P/2010 H2 (Vales)

Discovery
- Discovered by: Jan Vales
- Discovery site: Črni Vrh Observatory
- Discovery date: 16 April 2010

Orbital characteristics
- Epoch: 8 May 2010 (JD 2455324.5)
- Observation arc: 141 days (Not observed in 15 years, 9 months)
- Earliest precovery date: 15 April 2010
- Number of observations: 1,631
- Aphelion: 4.593 AU (2028-Dec-14)
- Perihelion: 3.108 AU
- Semi-major axis: 3.851 AU
- Eccentricity: 0.19291
- Orbital period: 7.556 years
- Inclination: 14.253°
- Longitude of ascending node: 64.309°
- Argument of periapsis: 130.12°
- Mean anomaly: 7.781°
- Last perihelion: 10 March 2025 (unobserved)
- Next perihelion: 19 September 2032
- T_{Jupiter}: 2.988
- Earth MOID: 2.129 AU
- Jupiter MOID: 0.613 AU

Physical characteristics
- Mean radius: 0.25 km (0.16 mi)
- Geometric albedo: 0.04 (assumed)
- Comet total magnitude (M1): 7.0
- Comet nuclear magnitude (M2): 20.6

= P/2010 H2 (Vales) =

Jupiter-family comet

P/2010 H2 (Vales), is a distant Jupiter-family comet with a 7.5-year orbit around the Sun. Its frequent encounters with Jupiter also classify it as a quasi-Hilda comet. As of 2025, it is the only comet discovered so far by Slovenian astronomer, Jan Vales. It last came to perihelion in March 2025 and will next come to perihelion in September 2032. The comet has not been observed since it was discovered during an outburst from magnitude 20 to magnitude 12 in April 2010. The comet is expected to normally only brighten to magnitude 20 when near perihelion. It will next come to opposition on 27 June 2026. P/2010 H2 (Vales) is part of the Unistellar citizen science tracking project.

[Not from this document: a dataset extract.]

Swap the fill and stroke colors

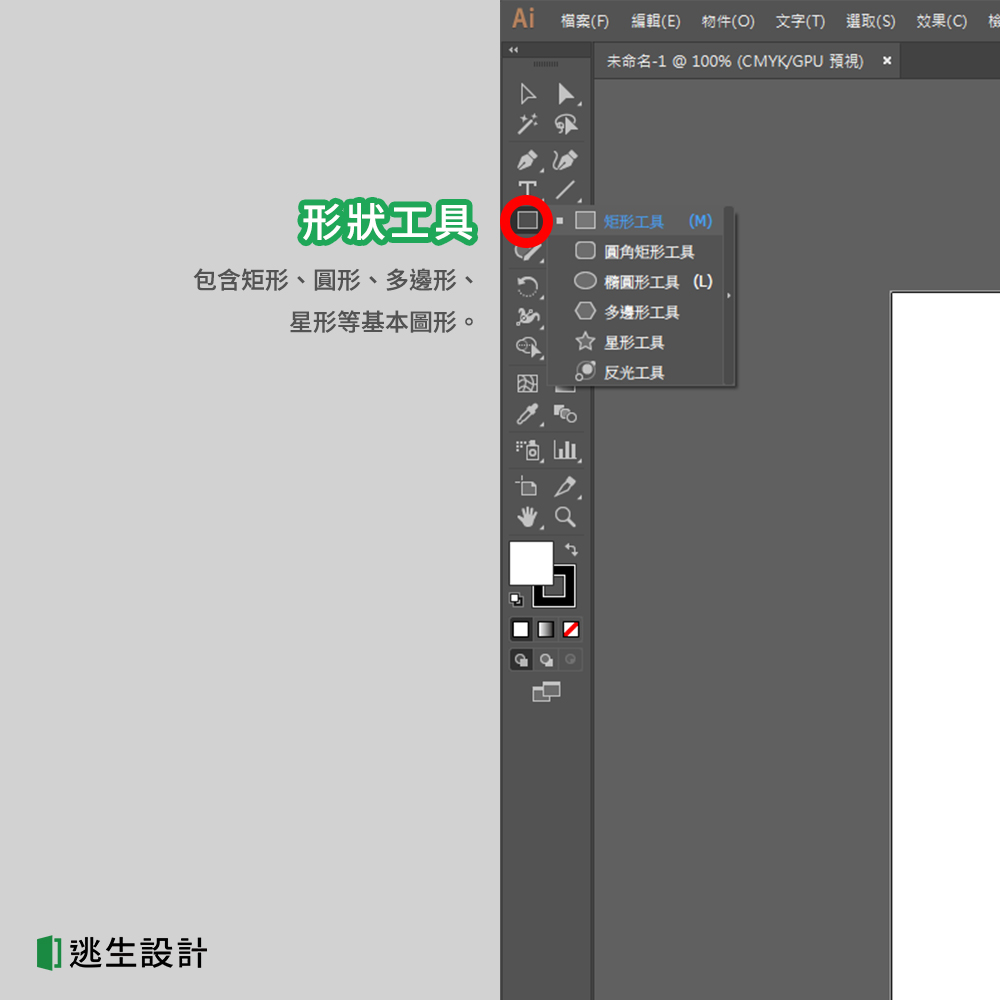click(x=570, y=549)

== Observational history ==
The comet underwent a massive outburst when it was discovered by Jan Vales on 16 April 2010. No prediscovery observations earlier than 15 April 2010 were found. Later analysis of data from the Catalina Sky Survey indicated that the outburst may have been ongoing for 15 hours at the time, resulting in its brightness increased by a thousand-fold.

Observations conducted on the day after discovery noted that its coma had undergone a significant increase in size, from 24–26 arcseconds to 34–38 arcseconds across.

Although calculated to have a relatively short orbital period, it was not recovered during its next apparition in 2017. On 17 March 2023, Toni Scarmato reported the observation of an object close to the predicted position of P/2010 H2, indicating a possible recovery of the comet. Further analysis in 2024 did not match the position of the initial reports, concluding that Scarmato's find is likely a different object.

Further search attempts in 2015 and 2025 from the 4.3-meter Lowell Discovery Telescope failed to recover the comet, indicating a possible absolute nuclear magnitude fainter than 20.6, and a nucleus smaller than 0.5 km in diameter assuming a geometric albedo of 0.04. However it is still likely that it may have become inactive after the 2010 outburst instead of simply disintegrating.